[3-(2,3-epoxypropoxy)propyl]triethoxysilane

Administrative data

Link to relevant study record(s)

Reference

Endpoint:

water solubility

Type of information:

(Q)SAR

Adequacy of study:

key study

Reliability:

2 (reliable with restrictions)

Rationale for reliability incl. deficiencies:

other: The result was obtained by an appropriate predictive method.

Justification for type of information:

QSAR prediction: migrated from IUCLID 5.6

Principles of method if other than guideline:

The result was obtained using an appropriate QSAR method (see QMRF and QPRF for details).

GLP compliance:

no

Water solubility:

3 300 mg/L

Temp.:

20 °C

pH:

7

Conclusions:

A water solubility of 3300 mg/l was obtained for the test substance using an appropriate calculation method. The result is considered reliable.

Description of key information

Water solubility [3-(2,3-epoxypropoxy)propyl]triethoxysilane: 3300 mg/L at 20°C (QSAR)

Water solubility [2,3-dihydroxypropoxypropylsilanetriol]: At concentrations above 1000 mg/L condensation reactions can occur over time, limiting the concentration dissolved in water. The calculated water solubility is 1.0E+6 mg/L at 20°C (QSAR)

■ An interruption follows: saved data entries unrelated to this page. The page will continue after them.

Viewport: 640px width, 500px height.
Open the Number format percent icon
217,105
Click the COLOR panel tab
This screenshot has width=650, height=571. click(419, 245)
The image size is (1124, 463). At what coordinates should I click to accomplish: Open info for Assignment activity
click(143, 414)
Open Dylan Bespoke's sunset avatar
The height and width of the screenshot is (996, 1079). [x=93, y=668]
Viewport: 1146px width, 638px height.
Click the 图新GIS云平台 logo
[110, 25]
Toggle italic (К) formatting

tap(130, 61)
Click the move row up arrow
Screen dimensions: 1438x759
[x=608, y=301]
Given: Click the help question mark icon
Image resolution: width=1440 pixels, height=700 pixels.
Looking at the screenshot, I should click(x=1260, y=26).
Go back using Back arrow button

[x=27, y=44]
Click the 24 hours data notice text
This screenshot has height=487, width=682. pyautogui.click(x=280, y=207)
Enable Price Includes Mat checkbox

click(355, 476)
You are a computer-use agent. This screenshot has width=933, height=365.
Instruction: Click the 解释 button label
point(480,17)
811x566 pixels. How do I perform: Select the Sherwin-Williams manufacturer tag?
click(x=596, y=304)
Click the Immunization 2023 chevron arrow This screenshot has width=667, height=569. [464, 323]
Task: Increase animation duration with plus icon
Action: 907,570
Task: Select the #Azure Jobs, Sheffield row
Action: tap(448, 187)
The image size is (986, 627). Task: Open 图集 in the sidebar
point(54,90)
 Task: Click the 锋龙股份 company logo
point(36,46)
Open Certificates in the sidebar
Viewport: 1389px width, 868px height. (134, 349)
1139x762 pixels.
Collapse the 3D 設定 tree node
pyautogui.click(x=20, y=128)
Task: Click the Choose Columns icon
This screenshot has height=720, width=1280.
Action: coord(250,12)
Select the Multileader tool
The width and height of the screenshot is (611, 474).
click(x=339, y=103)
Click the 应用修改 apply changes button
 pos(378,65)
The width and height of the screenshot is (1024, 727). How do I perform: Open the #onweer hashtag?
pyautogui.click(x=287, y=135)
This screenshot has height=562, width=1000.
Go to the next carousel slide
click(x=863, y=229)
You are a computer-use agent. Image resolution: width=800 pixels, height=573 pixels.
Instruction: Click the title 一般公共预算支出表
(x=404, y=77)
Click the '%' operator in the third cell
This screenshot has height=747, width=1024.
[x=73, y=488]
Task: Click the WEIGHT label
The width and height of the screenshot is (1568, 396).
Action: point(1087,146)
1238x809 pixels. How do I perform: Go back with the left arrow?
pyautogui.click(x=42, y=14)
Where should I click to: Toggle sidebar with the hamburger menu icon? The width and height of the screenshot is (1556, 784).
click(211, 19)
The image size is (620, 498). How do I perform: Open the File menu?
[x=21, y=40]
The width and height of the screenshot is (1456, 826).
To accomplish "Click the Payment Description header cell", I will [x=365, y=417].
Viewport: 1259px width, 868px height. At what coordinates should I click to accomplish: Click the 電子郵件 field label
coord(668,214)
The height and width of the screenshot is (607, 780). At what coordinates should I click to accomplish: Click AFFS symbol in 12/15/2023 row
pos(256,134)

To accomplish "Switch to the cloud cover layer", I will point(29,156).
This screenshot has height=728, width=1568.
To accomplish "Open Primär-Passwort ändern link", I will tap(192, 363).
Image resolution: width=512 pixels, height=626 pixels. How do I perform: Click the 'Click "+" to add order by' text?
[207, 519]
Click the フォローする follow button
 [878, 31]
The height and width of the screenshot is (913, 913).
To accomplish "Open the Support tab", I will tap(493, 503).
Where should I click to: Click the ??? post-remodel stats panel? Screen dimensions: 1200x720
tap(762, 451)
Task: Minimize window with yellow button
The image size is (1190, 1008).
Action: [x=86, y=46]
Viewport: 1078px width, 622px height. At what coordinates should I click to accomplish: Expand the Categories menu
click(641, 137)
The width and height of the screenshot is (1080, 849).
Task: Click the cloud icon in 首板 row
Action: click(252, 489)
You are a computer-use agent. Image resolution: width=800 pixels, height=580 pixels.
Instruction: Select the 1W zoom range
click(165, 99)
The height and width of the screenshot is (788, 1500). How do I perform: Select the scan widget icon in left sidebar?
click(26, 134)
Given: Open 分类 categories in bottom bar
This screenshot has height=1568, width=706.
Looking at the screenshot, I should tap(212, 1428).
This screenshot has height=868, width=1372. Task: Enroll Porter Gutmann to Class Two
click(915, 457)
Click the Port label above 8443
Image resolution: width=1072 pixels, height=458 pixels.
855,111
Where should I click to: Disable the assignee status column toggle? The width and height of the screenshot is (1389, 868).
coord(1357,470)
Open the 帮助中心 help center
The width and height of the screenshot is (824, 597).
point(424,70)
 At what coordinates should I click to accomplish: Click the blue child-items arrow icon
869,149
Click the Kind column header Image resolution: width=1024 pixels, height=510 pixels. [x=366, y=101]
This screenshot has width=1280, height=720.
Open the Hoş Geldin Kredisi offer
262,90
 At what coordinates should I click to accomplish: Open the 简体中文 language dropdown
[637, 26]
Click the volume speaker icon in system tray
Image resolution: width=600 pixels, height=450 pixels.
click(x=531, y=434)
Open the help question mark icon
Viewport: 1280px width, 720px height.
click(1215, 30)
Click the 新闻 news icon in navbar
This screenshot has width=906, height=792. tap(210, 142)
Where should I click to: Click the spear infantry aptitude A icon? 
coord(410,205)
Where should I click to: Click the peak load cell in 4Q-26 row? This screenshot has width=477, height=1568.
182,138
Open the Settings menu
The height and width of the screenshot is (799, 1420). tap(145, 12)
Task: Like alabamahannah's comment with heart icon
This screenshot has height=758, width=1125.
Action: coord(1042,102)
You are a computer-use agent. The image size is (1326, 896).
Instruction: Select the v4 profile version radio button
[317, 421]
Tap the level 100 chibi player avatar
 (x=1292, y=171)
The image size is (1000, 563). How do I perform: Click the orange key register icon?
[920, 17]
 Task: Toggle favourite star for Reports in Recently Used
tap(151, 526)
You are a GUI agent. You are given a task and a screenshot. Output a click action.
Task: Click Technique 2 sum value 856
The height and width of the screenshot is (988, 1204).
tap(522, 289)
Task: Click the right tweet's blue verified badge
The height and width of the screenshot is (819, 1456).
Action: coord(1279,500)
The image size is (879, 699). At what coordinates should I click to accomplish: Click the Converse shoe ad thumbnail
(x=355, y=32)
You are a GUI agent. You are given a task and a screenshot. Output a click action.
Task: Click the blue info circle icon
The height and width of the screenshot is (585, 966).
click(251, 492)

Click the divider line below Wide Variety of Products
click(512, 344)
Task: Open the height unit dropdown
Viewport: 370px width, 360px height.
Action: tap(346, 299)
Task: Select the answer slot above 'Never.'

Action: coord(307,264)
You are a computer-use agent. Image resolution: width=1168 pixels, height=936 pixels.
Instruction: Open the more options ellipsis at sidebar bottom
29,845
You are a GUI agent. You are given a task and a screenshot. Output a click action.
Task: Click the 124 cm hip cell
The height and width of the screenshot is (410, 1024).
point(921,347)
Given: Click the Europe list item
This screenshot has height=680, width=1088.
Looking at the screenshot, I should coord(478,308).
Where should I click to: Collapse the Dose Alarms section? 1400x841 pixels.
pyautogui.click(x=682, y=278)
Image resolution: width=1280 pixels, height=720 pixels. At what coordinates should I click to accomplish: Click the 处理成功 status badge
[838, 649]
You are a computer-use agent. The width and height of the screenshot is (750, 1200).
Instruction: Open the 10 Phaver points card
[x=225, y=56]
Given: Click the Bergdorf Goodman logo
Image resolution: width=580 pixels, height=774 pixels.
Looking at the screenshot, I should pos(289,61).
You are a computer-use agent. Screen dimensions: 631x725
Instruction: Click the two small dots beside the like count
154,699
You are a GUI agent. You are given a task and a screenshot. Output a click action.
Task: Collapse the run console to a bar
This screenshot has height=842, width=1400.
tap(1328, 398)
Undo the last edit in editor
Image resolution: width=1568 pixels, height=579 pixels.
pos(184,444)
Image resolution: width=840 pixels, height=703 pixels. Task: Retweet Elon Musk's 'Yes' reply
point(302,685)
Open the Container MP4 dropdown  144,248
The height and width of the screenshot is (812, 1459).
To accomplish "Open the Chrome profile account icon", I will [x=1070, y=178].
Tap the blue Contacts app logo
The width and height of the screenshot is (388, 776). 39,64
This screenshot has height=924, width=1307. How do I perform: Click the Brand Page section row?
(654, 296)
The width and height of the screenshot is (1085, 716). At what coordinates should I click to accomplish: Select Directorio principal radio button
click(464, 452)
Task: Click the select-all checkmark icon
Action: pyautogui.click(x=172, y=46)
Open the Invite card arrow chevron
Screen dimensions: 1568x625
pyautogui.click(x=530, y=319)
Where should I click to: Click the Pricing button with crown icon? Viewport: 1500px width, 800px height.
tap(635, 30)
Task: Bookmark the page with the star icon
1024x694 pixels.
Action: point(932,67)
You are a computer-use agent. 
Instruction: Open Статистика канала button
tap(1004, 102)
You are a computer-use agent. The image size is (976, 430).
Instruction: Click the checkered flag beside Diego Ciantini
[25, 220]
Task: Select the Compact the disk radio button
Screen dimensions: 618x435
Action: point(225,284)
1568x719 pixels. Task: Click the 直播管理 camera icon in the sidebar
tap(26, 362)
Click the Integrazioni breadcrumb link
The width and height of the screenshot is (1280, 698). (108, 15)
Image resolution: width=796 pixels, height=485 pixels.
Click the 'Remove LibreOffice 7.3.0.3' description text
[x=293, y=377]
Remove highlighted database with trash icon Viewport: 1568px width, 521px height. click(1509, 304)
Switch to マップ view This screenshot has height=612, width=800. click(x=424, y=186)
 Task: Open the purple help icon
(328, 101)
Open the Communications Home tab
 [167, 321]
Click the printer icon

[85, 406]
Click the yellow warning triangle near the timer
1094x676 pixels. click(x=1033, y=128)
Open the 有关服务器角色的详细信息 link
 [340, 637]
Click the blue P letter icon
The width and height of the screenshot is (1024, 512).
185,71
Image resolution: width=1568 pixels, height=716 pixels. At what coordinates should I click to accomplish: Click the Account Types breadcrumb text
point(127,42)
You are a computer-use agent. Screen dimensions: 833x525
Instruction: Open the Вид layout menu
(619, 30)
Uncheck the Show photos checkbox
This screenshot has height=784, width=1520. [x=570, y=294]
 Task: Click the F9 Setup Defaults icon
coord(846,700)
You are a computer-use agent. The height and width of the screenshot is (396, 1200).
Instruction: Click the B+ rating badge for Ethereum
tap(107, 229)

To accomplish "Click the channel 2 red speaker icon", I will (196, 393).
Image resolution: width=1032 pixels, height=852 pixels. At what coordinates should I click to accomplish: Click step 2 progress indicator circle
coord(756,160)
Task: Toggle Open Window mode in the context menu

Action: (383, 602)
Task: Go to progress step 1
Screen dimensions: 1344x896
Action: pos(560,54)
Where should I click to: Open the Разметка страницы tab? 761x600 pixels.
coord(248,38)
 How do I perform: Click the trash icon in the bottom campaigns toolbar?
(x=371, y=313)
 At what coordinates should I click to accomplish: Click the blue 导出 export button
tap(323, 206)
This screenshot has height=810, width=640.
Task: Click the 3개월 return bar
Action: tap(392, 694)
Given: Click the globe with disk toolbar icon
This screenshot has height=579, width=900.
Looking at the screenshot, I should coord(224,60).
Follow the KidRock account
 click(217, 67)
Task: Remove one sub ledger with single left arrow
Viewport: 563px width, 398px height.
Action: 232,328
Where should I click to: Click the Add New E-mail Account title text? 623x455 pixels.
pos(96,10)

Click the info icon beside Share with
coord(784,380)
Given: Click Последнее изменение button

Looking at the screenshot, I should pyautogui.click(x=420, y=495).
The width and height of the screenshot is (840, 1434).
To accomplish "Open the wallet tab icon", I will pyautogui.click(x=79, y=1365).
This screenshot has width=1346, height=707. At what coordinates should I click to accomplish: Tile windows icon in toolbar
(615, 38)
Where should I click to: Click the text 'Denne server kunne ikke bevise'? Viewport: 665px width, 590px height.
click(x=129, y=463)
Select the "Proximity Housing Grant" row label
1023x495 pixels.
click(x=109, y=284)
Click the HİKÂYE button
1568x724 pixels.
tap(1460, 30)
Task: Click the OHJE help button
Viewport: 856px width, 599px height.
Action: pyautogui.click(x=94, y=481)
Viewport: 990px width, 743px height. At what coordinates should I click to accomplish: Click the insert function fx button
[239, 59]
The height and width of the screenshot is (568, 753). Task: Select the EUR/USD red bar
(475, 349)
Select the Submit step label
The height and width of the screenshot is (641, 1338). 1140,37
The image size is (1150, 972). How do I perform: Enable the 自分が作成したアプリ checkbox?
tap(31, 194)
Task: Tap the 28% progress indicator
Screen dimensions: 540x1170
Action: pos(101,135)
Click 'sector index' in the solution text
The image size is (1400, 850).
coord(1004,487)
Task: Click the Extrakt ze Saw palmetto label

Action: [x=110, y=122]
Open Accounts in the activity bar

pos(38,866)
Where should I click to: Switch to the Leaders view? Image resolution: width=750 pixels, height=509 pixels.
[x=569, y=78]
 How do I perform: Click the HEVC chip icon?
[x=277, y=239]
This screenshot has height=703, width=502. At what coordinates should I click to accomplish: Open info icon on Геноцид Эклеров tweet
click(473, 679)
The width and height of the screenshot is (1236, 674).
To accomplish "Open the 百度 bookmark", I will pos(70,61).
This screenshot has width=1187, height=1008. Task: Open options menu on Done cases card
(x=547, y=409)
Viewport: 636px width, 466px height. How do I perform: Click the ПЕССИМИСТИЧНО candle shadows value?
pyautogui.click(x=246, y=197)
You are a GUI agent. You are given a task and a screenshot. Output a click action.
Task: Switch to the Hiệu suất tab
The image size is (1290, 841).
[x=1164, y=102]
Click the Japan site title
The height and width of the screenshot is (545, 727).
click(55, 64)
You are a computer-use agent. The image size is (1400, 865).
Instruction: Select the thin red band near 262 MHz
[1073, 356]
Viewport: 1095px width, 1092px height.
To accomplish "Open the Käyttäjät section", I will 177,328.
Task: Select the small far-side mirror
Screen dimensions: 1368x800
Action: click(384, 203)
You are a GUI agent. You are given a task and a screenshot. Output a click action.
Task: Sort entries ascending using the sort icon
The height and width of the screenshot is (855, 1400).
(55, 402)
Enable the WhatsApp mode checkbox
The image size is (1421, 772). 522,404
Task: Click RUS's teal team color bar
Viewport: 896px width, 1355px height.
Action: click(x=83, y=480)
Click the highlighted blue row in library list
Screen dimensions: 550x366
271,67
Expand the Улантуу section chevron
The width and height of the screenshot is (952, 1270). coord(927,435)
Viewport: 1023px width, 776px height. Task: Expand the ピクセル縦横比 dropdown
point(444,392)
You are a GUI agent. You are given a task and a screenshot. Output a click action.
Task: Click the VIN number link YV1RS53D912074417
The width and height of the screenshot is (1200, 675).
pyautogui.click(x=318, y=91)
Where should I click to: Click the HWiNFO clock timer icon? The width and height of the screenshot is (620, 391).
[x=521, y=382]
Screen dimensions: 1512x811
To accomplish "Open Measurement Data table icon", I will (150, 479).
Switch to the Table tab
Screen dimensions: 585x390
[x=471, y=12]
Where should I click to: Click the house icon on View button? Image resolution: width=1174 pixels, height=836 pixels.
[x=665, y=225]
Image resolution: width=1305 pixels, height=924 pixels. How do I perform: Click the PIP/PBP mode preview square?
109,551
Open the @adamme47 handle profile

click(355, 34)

water solubility [ethanol]: miscible with water

Key value for chemical safety assessment

Water solubility:

3 300 mg/L

at the temperature of:

20 °C

Additional information

A predicted water solubility value of 3300 mg/L at 20°C was determined for the substance using a validated QSAR estimation method. The result is considered to be reliable.

 

In contact with water, [3-(2,3-epoxypropoxy)propyl]triethoxysilane will hydrolyse moderately rapidly (half-life 12-36 hours at pH 7 and 25°C) to form 2,3-dihydroxypropoxypropylsilanetriol and ethanol.

 

The water solubility of the silanol hydrolysis product, 2,3-dihydroxypropoxypropylsilanetriol was predicted to be 1.0E+6 mg/L at 20°C using a relevant estimation method.

 

The silanol hydrolysis product, 2,3-dihydroxypropoxypropylsilanetriol may undergo condensation reactions in solution to give siloxane dimers, linear and cyclic oligomers and highly cross-linked polymeric particles (sol) that may over time form an insoluble gel and a dynamic equilibrium is established. The overall rate and extent of condensation is dependent on nominal loading, temperature and pH of the system, as well as what else is present in the solution.

 

The condensation reactions of silanetriols may be modelled as an equilibrium between monomer, dimer, trimer and tetramer, with the linear tetramer cyclising to the thermodynamically stable cyclic tetramer. The reactions are reversible unless the cyclic tetramer concentration exceeds its solubility; in this case, the cyclic tetramer forms a separate phase, driving the equilibrium towards the tetramer. For 2,3-dihydroxypropoxypropylsilanetriol, at loadings about 1000 mg/L the concentration of the cyclic tetramer of the silanol hydrolysis product is predicted to exceed its solubility, resulting in formation of a separate phase. Further information is given in a supporting report (PFA 2016am) attached in Section 13.

 

The hydrolysis product, 2,3-dihydroxypropoxypropylsilanetriol, is very hydrophilic and hence the calculated solubility is 1.0E+6 mg/L using a QSAR method. This QSAR method for water solubility cannot be validated for silanetriols because the saturation concentration of silanetriols in water is limited by condensation reactions rather than lack of true solubility as discussed above. The prediction is considered to be valid for use in calculation of environmental exposure modelling and toxicokinetics modelling because it is considered to adequately describe the hydrophilicity of the substance and hence the partitioning behaviour.

 

Ethanol is miscible with water (Riddick J.A 1986).

 

References:

PFA (2016am). Peter Fisk Associates, Silanols and aquatic systems, 404.105.003

 

Riddick J.A (1986). Riddick,J.A.; Bunger,W.B.; Sakano,T.K.; Organic Solvents: Physical Properties and Methods of Purification. Techniques of Chemistry. 4th ED. New York,NY: Wiley-Interscience. 2:PP.1325 1986.